Problem to solve:
Each line below should be restated word for word.

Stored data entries
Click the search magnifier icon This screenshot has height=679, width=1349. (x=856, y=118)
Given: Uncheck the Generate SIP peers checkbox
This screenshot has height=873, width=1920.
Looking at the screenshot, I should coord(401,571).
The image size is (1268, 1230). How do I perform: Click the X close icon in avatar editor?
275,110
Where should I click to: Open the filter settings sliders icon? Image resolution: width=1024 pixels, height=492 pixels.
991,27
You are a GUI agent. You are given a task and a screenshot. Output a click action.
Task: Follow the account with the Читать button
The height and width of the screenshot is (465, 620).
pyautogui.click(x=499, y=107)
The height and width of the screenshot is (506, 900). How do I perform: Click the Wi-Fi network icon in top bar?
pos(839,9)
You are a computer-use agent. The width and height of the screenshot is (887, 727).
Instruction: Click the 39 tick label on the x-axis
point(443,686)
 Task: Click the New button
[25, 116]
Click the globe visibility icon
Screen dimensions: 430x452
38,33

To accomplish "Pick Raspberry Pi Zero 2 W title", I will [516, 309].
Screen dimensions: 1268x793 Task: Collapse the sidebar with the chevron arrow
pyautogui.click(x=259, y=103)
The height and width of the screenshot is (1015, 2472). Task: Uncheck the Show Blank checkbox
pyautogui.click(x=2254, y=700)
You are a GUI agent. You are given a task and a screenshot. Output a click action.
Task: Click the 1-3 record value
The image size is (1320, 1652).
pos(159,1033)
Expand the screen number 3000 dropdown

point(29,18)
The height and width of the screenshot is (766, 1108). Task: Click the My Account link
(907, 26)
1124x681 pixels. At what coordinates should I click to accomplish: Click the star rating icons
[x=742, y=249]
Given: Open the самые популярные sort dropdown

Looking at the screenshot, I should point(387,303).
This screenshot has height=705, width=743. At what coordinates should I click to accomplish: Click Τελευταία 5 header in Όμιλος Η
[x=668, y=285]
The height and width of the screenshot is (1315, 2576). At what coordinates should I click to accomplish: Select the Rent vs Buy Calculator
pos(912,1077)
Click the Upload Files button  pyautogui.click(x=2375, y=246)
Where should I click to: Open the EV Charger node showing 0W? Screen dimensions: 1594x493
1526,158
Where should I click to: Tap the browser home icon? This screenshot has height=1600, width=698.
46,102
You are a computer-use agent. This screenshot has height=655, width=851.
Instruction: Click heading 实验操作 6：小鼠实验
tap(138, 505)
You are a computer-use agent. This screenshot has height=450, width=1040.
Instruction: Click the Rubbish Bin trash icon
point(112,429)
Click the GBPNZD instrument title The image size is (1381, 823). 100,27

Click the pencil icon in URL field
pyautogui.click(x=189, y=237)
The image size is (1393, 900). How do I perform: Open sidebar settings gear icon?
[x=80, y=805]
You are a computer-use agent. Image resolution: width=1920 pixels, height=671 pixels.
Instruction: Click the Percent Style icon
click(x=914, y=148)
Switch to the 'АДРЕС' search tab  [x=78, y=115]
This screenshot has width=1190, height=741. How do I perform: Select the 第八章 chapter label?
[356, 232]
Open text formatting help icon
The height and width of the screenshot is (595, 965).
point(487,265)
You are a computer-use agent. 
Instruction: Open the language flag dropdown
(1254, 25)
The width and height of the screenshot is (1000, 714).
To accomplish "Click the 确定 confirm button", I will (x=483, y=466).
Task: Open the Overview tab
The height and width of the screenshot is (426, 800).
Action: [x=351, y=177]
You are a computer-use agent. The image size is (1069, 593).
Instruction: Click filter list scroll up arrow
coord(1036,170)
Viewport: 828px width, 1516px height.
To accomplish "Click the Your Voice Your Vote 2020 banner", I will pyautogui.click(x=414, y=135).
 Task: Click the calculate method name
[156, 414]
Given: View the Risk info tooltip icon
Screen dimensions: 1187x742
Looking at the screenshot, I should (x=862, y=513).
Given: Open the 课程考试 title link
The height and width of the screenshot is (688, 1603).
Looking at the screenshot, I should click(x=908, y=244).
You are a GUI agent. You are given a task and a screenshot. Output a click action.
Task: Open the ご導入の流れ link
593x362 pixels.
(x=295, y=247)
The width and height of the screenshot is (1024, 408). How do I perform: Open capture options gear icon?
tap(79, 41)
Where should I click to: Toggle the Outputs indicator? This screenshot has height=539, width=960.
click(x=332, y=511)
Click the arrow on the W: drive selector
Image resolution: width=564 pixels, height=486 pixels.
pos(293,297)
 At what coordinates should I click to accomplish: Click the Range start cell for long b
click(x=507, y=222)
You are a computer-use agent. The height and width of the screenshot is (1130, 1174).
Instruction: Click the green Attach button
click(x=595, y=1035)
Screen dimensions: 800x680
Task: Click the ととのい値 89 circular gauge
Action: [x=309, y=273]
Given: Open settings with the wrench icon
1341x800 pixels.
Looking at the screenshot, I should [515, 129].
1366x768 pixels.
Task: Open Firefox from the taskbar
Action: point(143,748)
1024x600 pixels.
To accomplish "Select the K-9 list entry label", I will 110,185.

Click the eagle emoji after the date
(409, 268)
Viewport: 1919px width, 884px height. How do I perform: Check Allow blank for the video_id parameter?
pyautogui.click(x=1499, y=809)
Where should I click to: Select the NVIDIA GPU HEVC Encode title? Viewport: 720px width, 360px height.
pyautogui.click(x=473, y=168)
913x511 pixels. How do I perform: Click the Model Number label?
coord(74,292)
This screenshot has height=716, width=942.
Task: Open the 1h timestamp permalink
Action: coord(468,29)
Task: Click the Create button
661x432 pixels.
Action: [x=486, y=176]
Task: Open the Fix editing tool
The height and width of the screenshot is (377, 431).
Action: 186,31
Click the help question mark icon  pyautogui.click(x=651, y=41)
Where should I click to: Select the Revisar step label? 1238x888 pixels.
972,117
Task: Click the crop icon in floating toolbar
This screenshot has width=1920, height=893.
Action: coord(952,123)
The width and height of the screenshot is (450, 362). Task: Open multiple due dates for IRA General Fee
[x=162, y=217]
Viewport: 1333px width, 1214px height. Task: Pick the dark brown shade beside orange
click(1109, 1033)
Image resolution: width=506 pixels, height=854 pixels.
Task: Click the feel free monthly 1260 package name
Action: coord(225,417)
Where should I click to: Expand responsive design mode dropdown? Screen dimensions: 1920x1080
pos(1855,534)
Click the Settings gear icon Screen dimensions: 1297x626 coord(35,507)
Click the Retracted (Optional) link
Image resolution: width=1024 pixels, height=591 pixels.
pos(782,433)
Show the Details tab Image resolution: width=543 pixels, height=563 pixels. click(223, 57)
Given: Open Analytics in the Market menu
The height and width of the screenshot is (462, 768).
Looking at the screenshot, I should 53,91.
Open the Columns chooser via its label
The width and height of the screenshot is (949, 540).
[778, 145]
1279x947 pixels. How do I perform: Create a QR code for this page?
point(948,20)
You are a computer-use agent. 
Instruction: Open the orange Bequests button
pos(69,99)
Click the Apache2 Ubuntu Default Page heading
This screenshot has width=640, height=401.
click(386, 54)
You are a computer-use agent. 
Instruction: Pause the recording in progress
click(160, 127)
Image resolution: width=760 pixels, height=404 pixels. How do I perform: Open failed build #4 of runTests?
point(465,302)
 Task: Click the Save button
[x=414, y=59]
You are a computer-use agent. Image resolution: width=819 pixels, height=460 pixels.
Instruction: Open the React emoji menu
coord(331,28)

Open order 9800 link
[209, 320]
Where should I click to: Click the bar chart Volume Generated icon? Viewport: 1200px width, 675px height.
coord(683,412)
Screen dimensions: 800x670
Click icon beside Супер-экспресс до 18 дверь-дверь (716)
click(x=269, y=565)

Result of this exercise:
Click the search magnifier icon This screenshot has height=679, width=1349. (x=856, y=118)
Given: Uncheck the Generate SIP peers checkbox
This screenshot has height=873, width=1920.
Looking at the screenshot, I should coord(401,571).
The image size is (1268, 1230). How do I perform: Click the X close icon in avatar editor?
275,110
Where should I click to: Open the filter settings sliders icon? Image resolution: width=1024 pixels, height=492 pixels.
991,27
You are a GUI agent. You are given a task and a screenshot. Output a click action.
Task: Follow the account with the Читать button
The height and width of the screenshot is (465, 620).
pyautogui.click(x=499, y=107)
The height and width of the screenshot is (506, 900). How do I perform: Click the Wi-Fi network icon in top bar?
pos(839,9)
You are a computer-use agent. The width and height of the screenshot is (887, 727).
Instruction: Click the 39 tick label on the x-axis
point(443,686)
 Task: Click the New button
[25, 116]
Click the globe visibility icon
Screen dimensions: 430x452
38,33

To accomplish "Pick Raspberry Pi Zero 2 W title", I will [516, 309].
Screen dimensions: 1268x793 Task: Collapse the sidebar with the chevron arrow
pyautogui.click(x=259, y=103)
The height and width of the screenshot is (1015, 2472). Task: Uncheck the Show Blank checkbox
pyautogui.click(x=2254, y=700)
You are a GUI agent. You are given a task and a screenshot. Output a click action.
Task: Click the 1-3 record value
The image size is (1320, 1652).
pos(159,1033)
Expand the screen number 3000 dropdown

point(29,18)
The height and width of the screenshot is (766, 1108). Task: Click the My Account link
(907, 26)
1124x681 pixels. At what coordinates should I click to accomplish: Click the star rating icons
[x=742, y=249]
Given: Open the самые популярные sort dropdown

Looking at the screenshot, I should point(387,303).
This screenshot has height=705, width=743. At what coordinates should I click to accomplish: Click Τελευταία 5 header in Όμιλος Η
[x=668, y=285]
The height and width of the screenshot is (1315, 2576). At what coordinates should I click to accomplish: Select the Rent vs Buy Calculator
pos(912,1077)
Click the Upload Files button  pyautogui.click(x=2375, y=246)
Where should I click to: Open the EV Charger node showing 0W? Screen dimensions: 1594x493
1526,158
Where should I click to: Tap the browser home icon? This screenshot has height=1600, width=698.
46,102
You are a computer-use agent. This screenshot has height=655, width=851.
Instruction: Click heading 实验操作 6：小鼠实验
tap(138, 505)
You are a computer-use agent. This screenshot has height=450, width=1040.
Instruction: Click the Rubbish Bin trash icon
point(112,429)
Click the GBPNZD instrument title The image size is (1381, 823). 100,27

Click the pencil icon in URL field
pyautogui.click(x=189, y=237)
The image size is (1393, 900). How do I perform: Open sidebar settings gear icon?
[x=80, y=805]
You are a computer-use agent. Image resolution: width=1920 pixels, height=671 pixels.
Instruction: Click the Percent Style icon
click(x=914, y=148)
Switch to the 'АДРЕС' search tab  [x=78, y=115]
This screenshot has width=1190, height=741. How do I perform: Select the 第八章 chapter label?
[356, 232]
Open text formatting help icon
The height and width of the screenshot is (595, 965).
point(487,265)
You are a computer-use agent. 
Instruction: Open the language flag dropdown
(1254, 25)
The width and height of the screenshot is (1000, 714).
To accomplish "Click the 确定 confirm button", I will (x=483, y=466).
Task: Open the Overview tab
The height and width of the screenshot is (426, 800).
Action: [x=351, y=177]
You are a computer-use agent. The image size is (1069, 593).
Instruction: Click filter list scroll up arrow
coord(1036,170)
Viewport: 828px width, 1516px height.
To accomplish "Click the Your Voice Your Vote 2020 banner", I will pyautogui.click(x=414, y=135).
 Task: Click the calculate method name
[156, 414]
Given: View the Risk info tooltip icon
Screen dimensions: 1187x742
Looking at the screenshot, I should (x=862, y=513).
Given: Open the 课程考试 title link
The height and width of the screenshot is (688, 1603).
Looking at the screenshot, I should click(x=908, y=244).
You are a GUI agent. You are given a task and a screenshot. Output a click action.
Task: Open the ご導入の流れ link
593x362 pixels.
(x=295, y=247)
The width and height of the screenshot is (1024, 408). How do I perform: Open capture options gear icon?
tap(79, 41)
Where should I click to: Toggle the Outputs indicator? This screenshot has height=539, width=960.
click(x=332, y=511)
Click the arrow on the W: drive selector
Image resolution: width=564 pixels, height=486 pixels.
pos(293,297)
 At what coordinates should I click to accomplish: Click the Range start cell for long b
click(x=507, y=222)
You are a computer-use agent. The height and width of the screenshot is (1130, 1174).
Instruction: Click the green Attach button
click(x=595, y=1035)
Screen dimensions: 800x680
Task: Click the ととのい値 89 circular gauge
Action: [x=309, y=273]
Given: Open settings with the wrench icon
1341x800 pixels.
Looking at the screenshot, I should [515, 129].
1366x768 pixels.
Task: Open Firefox from the taskbar
Action: point(143,748)
1024x600 pixels.
To accomplish "Select the K-9 list entry label", I will 110,185.

Click the eagle emoji after the date
(409, 268)
Viewport: 1919px width, 884px height. How do I perform: Check Allow blank for the video_id parameter?
pyautogui.click(x=1499, y=809)
Where should I click to: Select the NVIDIA GPU HEVC Encode title? Viewport: 720px width, 360px height.
pyautogui.click(x=473, y=168)
913x511 pixels. How do I perform: Click the Model Number label?
coord(74,292)
This screenshot has height=716, width=942.
Task: Open the 1h timestamp permalink
Action: coord(468,29)
Task: Click the Create button
661x432 pixels.
Action: [x=486, y=176]
Task: Open the Fix editing tool
The height and width of the screenshot is (377, 431).
Action: 186,31
Click the help question mark icon  pyautogui.click(x=651, y=41)
Where should I click to: Select the Revisar step label? 1238x888 pixels.
972,117
Task: Click the crop icon in floating toolbar
This screenshot has width=1920, height=893.
Action: coord(952,123)
The width and height of the screenshot is (450, 362). Task: Open multiple due dates for IRA General Fee
[x=162, y=217]
Viewport: 1333px width, 1214px height. Task: Pick the dark brown shade beside orange
click(1109, 1033)
Image resolution: width=506 pixels, height=854 pixels.
Task: Click the feel free monthly 1260 package name
Action: coord(225,417)
Where should I click to: Expand responsive design mode dropdown? Screen dimensions: 1920x1080
pos(1855,534)
Click the Settings gear icon Screen dimensions: 1297x626 coord(35,507)
Click the Retracted (Optional) link
Image resolution: width=1024 pixels, height=591 pixels.
pos(782,433)
Show the Details tab Image resolution: width=543 pixels, height=563 pixels. click(223, 57)
Given: Open Analytics in the Market menu
The height and width of the screenshot is (462, 768).
Looking at the screenshot, I should 53,91.
Open the Columns chooser via its label
The width and height of the screenshot is (949, 540).
[778, 145]
1279x947 pixels. How do I perform: Create a QR code for this page?
point(948,20)
You are a computer-use agent. 
Instruction: Open the orange Bequests button
pos(69,99)
Click the Apache2 Ubuntu Default Page heading
This screenshot has width=640, height=401.
click(386, 54)
You are a computer-use agent. 
Instruction: Pause the recording in progress
click(160, 127)
Image resolution: width=760 pixels, height=404 pixels. How do I perform: Open failed build #4 of runTests?
point(465,302)
 Task: Click the Save button
[x=414, y=59]
You are a computer-use agent. Image resolution: width=819 pixels, height=460 pixels.
Instruction: Open the React emoji menu
coord(331,28)

Open order 9800 link
[209, 320]
Where should I click to: Click the bar chart Volume Generated icon? Viewport: 1200px width, 675px height.
coord(683,412)
Screen dimensions: 800x670
Click icon beside Супер-экспресс до 18 дверь-дверь (716)
click(x=269, y=565)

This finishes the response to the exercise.